Baginya malam adalah saat yang membosankan, bahkan terkadang menakutkan. Malam adalah kesunyian, tiada candatawa keluarga, tiada celoteh teman, tiada omelan ibu. Ia melihat yang lain terlelap sedangkan matanya sendiri terjaga. Teman-temannya sedang bermimpi meraih bintang dilangit sedangkan ia sedang memandang langit-langit kamarnya.

Dalam usianya yang belum genap 10 tahun seperti para pekerja malam atau mahasiswa organisatoris yang doyan ngopi, malam-malamnya terlalu banyak ia lalui tanpa memejamkan mata. Setiap hari ia bersekolah, bermain layaknya anak-anak. Tak ada yang berbeda dunia siangnya menjelang sore gadis kecil mengaji di musolla dekat rumahnya, hingga waktu isya’ begitu pulang langsung saja ia berusaha tidur untuk menghindari malam-malam panjang yang ditakuti. Kadang berhasil kadang juga tidak masih saja ia terjebak dalam sunyinya malam. Tak jarang tangisnya di tengah malam membangunkan emaknya yang sedang terlelap, awalnya hal itu juga membuat sang ibu takut namun lama-lama ia terbiasa melihat kelakuan anak bungsunya ini. Suatu malam emak melihat si gadis kecil kembali tak dapat tidur ia berkata dalam bahasa madura yang baru dipelajarinya ketika menetap di Jember.

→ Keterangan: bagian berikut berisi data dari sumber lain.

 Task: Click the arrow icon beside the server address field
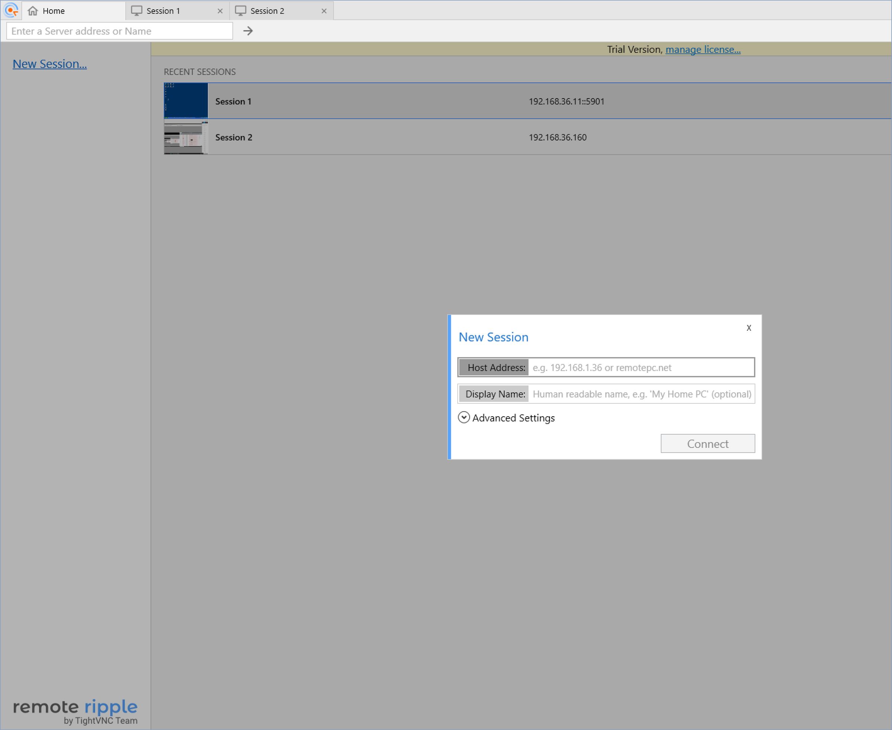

” nduk.. mon tak bisa tedung maca surat-suratan se ehafal bit abite ngedeh”

yang artinya

” nak kalau gak bisa tidur baca surat-suratan yang kamu hafal nanti lama-lama tertidur”

sikecil menuruti nasehat itu. Ia membaca surat tiga ayat karena memang hanya itu yang dihafal, memang kadang berhasil kadang juga tidak. Si gadis kecil itu tak tau apa yang sebenarnya terjadi padanya, yang ia tau ia sulit memejamkan mata terkadang baru bisa tertidur saat mendengar suara orang mengaji yang menandakan sebentar lagi akan segera berkumandang azam subuh.

            Pernah pula disuatu malam ia marah, marah pada dirinya sendiri, marah mengapa ia sulit memejamkan mata, marah mengapa yang lain tertidur sedangkan ia tidak, marah tiada orang yang menemaninya menghitung panjangnya malam. Ya..ia marah namun apa guna kemarahannya. Tak ada yang tahu mengapa ia berbeda. Demikian malam demi malam yang panjang ia lalui.

            Begitu banyak malam yang ia lalui membuatnya terbiasa dengan kenakalan matanya. Sejak beranjak besar ia mulai berani tidur dikamar sendiri. Sejak saat itu mungkin tak ada yang tau tiap malam matanya terjaga. Meskipun ia tak tau mengapa hal ini terjadi ia sudah terbiasa tiada lagi tangis, marah, hingga keangkuhan matanya mengalah dan terpejam.

            Andaikan gadis kecil itu tau ia lebih beruntung daripada anak lain yang hanya bisa bermimpi meraih bintang sedang ia bisa melihat bintang yang nyata ditiap malamnya. Sayangnya ia tak berani keluar rumah. Kasihan gadis kecil ini seandainya ia bukan diriku.